Which is an odd response, if only because Dragonfire had been on the previous year and I’d found that perfectly congenial. I suspect the difference was not with Doctor Who but with me; I had reached a ‘certain age’, where things grow – in particular beard hairs, genitals and the capacity to take everything a bit too personally.

I had turned fourteen and was a prickly, insecure adolescent. And my problem with Doctor Who was that, overnight, it didn’t take itself as seriously as I took it. I wanted this show to continue to mean to me what it had meant when I was six years old, when it was realistic, gritty drama like The Creature From The Pit… but now the powers-that-be-at-the-BBC had decided to turn it into a cheap, silly, children’s programme.

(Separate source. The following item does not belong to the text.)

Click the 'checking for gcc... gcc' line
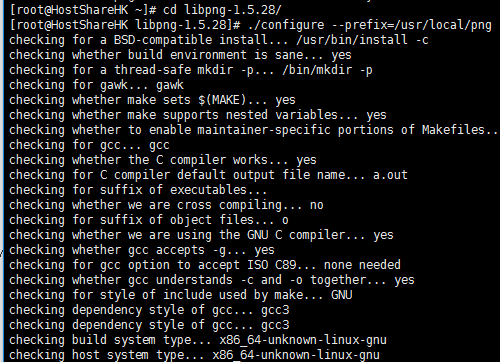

An embarrassment. Suddenly Doctor Who stopped being something that everyone liked, and became something that only I liked, and something that stopped girls from wanting to have sex with me (amongst other reasons).


This sort of over-reaction isn’t unique to Doctor Who, though. It’s the same sort of feeling you get when you buy the latest album from your favourite pop group, only to discover they are experimenting with ‘suddenly being shit’. Or when your football team gets relegated. Or when your political party comes second.

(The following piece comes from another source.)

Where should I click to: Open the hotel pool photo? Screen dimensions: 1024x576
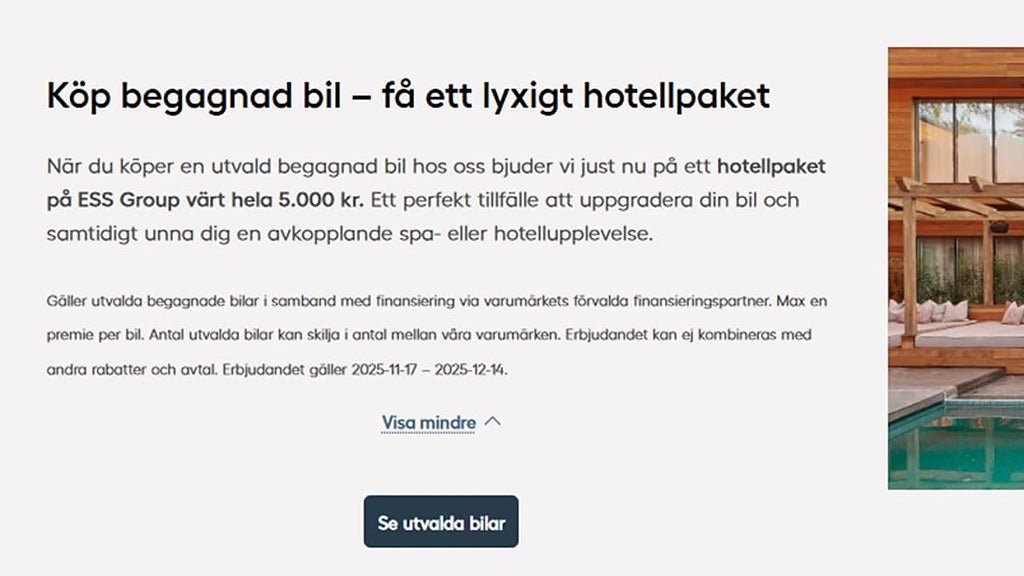(x=955, y=268)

On all of these occasions, you have a valid reason to be miserable. And the same applies if you don’t enjoy an episode of Doctor Who. Over-reacting badly is all part of being a fan. There’s nothing wrong with it, as long as you are still over-reacting positively most of the time. As long as you’re dancing with glee more frequently than you are dismembering woodland creatures.

But there are two important things to remember. Firstly, although you have a very personal, very emotional response to Doctor Who, if you don’t like something, it isn’t because the programme makers have decided to annoy you. Just as pop groups don’t sit down and decide to release a bad album, with even the most lacklustre Doctor Who stories, everyone involved was working with the best of intentions. Every story was written, directed, acted and produced by people who genuinely thought it would be fantastic.

Even, hard as it may be to believe, Underworld.

And when things do go wrong, the programme makers are as acutely aware of the shortcomings as the viewers, if not more so. They are just not in a position to announce this publicly, and wouldn’t even if they could, because they know that every bad show started out as a good idea, and how, in a collaborative medium, things go wrong without it being any one person’s ‘fault’.

The second thing to remember is, whatever you do, don’t get drunk and go on the internet. The internet and five pints of lager do not mix. You will read things that will make you tetchy and you will post things you will regret.